(Q1)出産を控えて新生児のための寝具や産着、おむつなどを用意する必要がある場合、被服費の支給にあたって保護変更申請書を徴する必要はありますか?(Q2)被服費の支給は、職権で行っても差し支えないのでしょうか?
(A1)結論
保護変更申請書を提出してもらう必要はありません。
出産を控え、新生児のための寝具・産着・おむつなどを準備する必要がある場合は、福祉事務所が必要性を確認したうえで、職権による保護変更として支給して差し支えないとされています。
わかりやすく説明すると
通常、保護費の内容を変更するときは、本人から保護変更申請書を提出してもらう場合があります。
しかし、新生児用品の準備費用については、
- 妊娠・出産の予定を福祉事務所が把握している
- 出産前に準備する必要がある
- 支給時期を逃すと出産に間に合わない
という性質があるため、本人から改めて変更申請書を出してもらわなくても、福祉事務所の判断で支給できます。
支給対象となるもの
必要性に応じて、例えば次のものが対象になります。
- 新生児用の寝具
- 産着
- 布おむつ・紙おむつ
- おむつカバー
- その他、新生児の生活に最低限必要なもの
現在の実施要領では、これらの費用は一時扶助の被服費として58,400円以内で認定されます。
注意点
申請書が不要だからといって、無条件に自動支給されるわけではありません。
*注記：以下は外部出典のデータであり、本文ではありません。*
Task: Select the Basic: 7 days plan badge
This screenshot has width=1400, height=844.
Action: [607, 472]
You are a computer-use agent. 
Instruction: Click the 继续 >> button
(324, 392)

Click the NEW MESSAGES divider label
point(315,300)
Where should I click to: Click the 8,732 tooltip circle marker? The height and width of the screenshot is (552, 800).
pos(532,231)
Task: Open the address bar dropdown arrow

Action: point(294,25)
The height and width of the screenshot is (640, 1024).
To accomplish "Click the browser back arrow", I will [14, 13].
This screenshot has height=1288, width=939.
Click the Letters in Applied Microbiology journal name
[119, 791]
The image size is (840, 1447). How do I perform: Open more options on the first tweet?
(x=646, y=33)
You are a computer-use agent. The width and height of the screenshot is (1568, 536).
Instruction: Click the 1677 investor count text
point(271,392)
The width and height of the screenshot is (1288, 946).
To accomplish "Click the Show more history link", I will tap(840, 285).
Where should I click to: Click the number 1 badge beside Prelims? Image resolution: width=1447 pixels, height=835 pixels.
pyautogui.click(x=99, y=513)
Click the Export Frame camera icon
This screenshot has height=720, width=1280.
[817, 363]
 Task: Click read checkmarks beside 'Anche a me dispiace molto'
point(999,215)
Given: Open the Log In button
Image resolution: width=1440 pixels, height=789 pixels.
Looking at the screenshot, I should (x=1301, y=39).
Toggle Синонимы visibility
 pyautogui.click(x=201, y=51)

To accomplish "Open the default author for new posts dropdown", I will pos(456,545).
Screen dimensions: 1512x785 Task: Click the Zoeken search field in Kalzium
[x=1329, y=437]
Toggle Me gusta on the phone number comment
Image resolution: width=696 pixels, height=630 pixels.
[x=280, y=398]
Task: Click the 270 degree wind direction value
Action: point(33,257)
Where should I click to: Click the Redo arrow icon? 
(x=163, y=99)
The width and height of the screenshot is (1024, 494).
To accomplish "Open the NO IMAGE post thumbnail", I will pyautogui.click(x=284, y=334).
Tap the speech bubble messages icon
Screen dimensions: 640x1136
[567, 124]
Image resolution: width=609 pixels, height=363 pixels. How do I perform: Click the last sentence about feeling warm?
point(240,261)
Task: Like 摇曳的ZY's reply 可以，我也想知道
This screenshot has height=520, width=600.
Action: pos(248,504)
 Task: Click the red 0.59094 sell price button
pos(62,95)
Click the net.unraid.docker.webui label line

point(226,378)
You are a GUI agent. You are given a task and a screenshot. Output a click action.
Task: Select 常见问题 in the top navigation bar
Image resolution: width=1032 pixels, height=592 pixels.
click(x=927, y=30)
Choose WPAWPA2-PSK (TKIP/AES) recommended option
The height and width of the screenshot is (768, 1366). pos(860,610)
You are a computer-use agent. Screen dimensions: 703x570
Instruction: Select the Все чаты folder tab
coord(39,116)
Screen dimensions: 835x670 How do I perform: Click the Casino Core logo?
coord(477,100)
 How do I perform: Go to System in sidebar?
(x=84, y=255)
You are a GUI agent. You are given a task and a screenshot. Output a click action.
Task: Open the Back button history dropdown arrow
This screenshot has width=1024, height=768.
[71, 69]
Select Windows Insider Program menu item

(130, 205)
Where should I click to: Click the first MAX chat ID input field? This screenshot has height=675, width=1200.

福祉事務所は、
- 出産予定日
- 既に持っている新生児用品
- 親族などから譲り受けられる物の有無
- 実際に購入が必要な物と金額
などを確認し、限度額の範囲内で必要な額を決定します。
要するに、保護変更申請書は徴収せず、福祉事務所が職権で保護費を変更して支給できる取扱いです。
(A2)結論
はい、出産準備のための被服費については、福祉事務所が職権で支給して差し支えありません。
つまり、本人から保護変更申請書を提出してもらわなくても、福祉事務所が出産予定や必要な物品を把握している場合には、職権で保護内容を変更して支給できます。
生活保護の問答集でも、新生児の寝具・産着・おむつなどを用意する場合について、「保護変更申請書を徴することなく、職権変更により支給して差し支えない」とされています。
なぜ職権で支給できるのか
出産予定日が分かっており、新生児用品が必要になることも明らかなためです。
福祉事務所が、
- 出産予定日
- 新生児用品の所持状況
- 実際に必要な品物
- 必要な金額
を確認できれば、本人に改めて申請書を書かせなくても、必要な保護の変更を行えます。
注意点
職権で支給できるという取扱いは、特に出産準備の被服費について示されたものです。
すべての被服費が必ず職権で支給されるという意味ではありません。保護開始時の平常着、災害による被服の喪失など、本人からの申出によって初めて必要性が分かる場合は、福祉事務所が申請書や事情を確認して支給を判断することがあります。
まとめ
出産準備として新生児の寝具・産着・おむつなどを支給する場合は、保護変更申請書を徴収せず、福祉事務所が職権変更によって支給して差し支えありません。
ただし、福祉事務所による必要性や所持状況の確認は必要です。